Putin-Interview im deutschen Fernsehen – zwischen Propaganda und Provokation

Das gestrige Interview mit Wladimir Putin in der Sendung „Jauch“ schlägt hohe Wellen. Die Zeitungen, Leser-Kommentarspalten, sozialen Netzwerke sind voll von teils hitzigen Meinungsäußerungen. War es richtig, dem umstrittenen russischen Präsidenten diese Plattform zu bieten? Oder muss man die Sache vielleicht doch in einen anderen Zusammenhang stellen? Ein Kommentar.
Putin, Interview, ARD, Jauch

Präsident Putin darf seine Meinung sagen – Quelle: Website Tagesschau.de, 17.11.2014

Irgendwann, wenn dieser absurde Bruderkrieg im Donbass vorbei ist, werden – ob sie es heute wollen oder nicht – die wirtschaftlich, kulturell und familiär eng verbundenen Ukrainer und Russen wieder zusammenfinden müssen. Dann werden sie sich auch tieftraurig-verwundert fragen: Wie konnte das passieren? Sie werden feststellen, dass der Kampf um ein bisschen mehr vorübergehende Macht in Richtung der einen oder der anderen Seite es nicht wert waren: nicht das Blutvergießen, nicht die Verblendung und den Hass, nicht die tausenden Toten und hundertausenden Entwurzelten – damals in der Ostukraine, 2014.

An der Absturzstelle der MH17 nahe Hrabove wird ein Denkmal mit Inschriften in den Sprachen Niederländisch, Malaiisch, Englisch, Ukrainisch und Russisch daran erinnern, dass engstirniger, übersteigerter Nationalismus in diesen Zeiten nicht mehr nur eine Angelegenheit zweier Nachbarn ist, sondern alle angeht – auch international. Und dass es vor allem: Unschuldige trifft. Allgemein: Dass wir im Leben bei vielen Entscheidungen eine Mitverantwortung für Mitmenschen tragen.

Auch das Interview vom 16. November 2014 mit dem – dann – ehemaligen russischen Präsidenten Putin wird als Dokument der Zeitgeschichte in anderem Licht besehen werden und das Urteil der Geschichte über ihn gefällt sein.

Doch so, wie es gestern präsentiert wurde – in seiner Wirkung irgendwo zwischen Propaganda und Provokation: Das war fragwürdig und nicht sachdienlich. Oder hat die ARD für nächste Woche bereits eine Gegenveranstaltung mit dem ukrainischen Präsidenten Poroschenko in der Planung?
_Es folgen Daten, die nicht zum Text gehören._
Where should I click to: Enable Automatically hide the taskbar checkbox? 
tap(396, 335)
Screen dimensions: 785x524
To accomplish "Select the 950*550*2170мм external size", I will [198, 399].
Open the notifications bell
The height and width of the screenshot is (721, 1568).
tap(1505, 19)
Die Geographie kann man nicht belügen: Die Ukraine sollte weder ein russischer Satellitenstaat sein, noch ein auf lange Zeit von hohen Subventionen abhängiger Kostgänger der EU. Wenn gelingt, die Ukraine als stabile Brücke zwischen der EU und Russland neu auf- und auszubauen: Alle würden profitieren. Die noch unterschiedlicheren Länder Frankreich und Deutschland bewiesen nach 1945 was möglich ist, wenn man über den eigenen Schatten springt und Waffen gegen Blumen tauscht.
Möge der sinnlose Krieg in der Ost-Ukraine bald aufhören!